I am having some trouble running mc_replicate (from the mcreplicate library) on Windows (10). I am using R v. 4.1.1 on a machine with 8 cores. When I try to execute this code:
x1 <- mc_replicate(10000, runRandomLot(), mc.cores = 8,
envir = environment(), varlist = "runRandomLot",
packages = c("dplyr","magrittr"))
I get this error:
Running parallel code on Windows: a parallel socket cluster will be used.
Variables and packages needed for code execution must be explicitely specified.
See the help file for more information and current defaults.
Error in checkForRemoteErrors(val) (ImplantGapRA.R#76): 8 nodes produced errors; first error: could not find function "%>%"
The error suggests that the magrittr package is not being passed, but the docs do not provide clear guidance on how to pass the packages (if that's what the problem is). Any guidance on how to correct my call to mc_replicate would be appreciated.
CodePudding user response:
First, yes, I'd expect specifying packages = "magrittr"
would solve this, but I have zero experience with the mcreplicate. Second, and more importantly, I peeked at the code for mcreplicate::mc_replicate()
and what's worrying is that it does not set up proper parallel random number generation (RNG), which means the results you get from the parallel workers might be correlated although you'd expect a replicate()

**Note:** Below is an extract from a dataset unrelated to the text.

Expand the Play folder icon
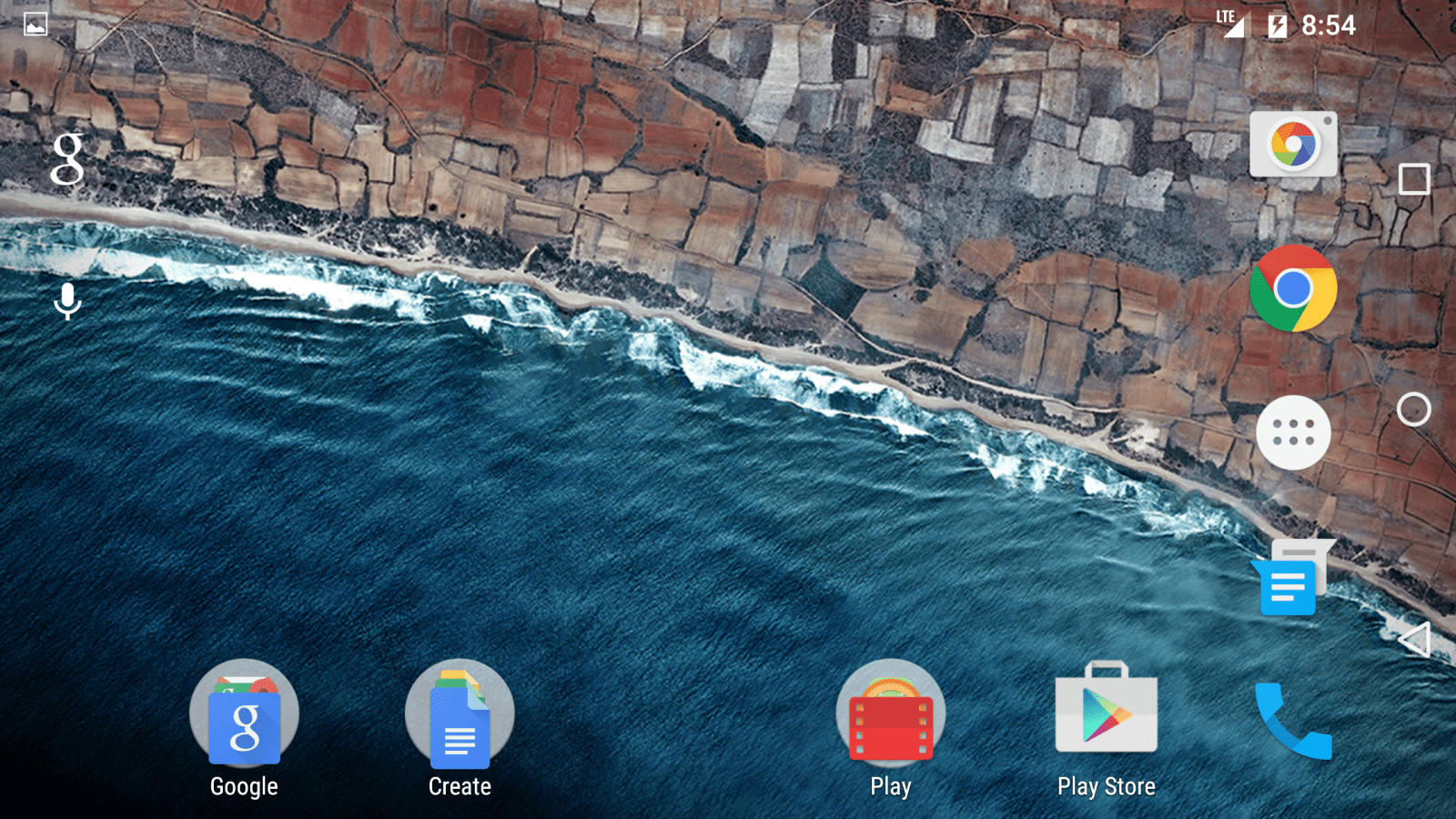1456x819 pixels. tap(890, 713)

call to give you proper random numbers.
(Disclaimer: I'm the author). If you have working code using base's `replicate(), I'd recommend that you replace it as-is with future_replicate() of the future.apply package for parallelization. Something like:
library(future.apply)
plan(multisession, workers = 8) ## Parallelize on 8 local workers
x1 <- future_replicate(10000, runRandomLot())
That's it.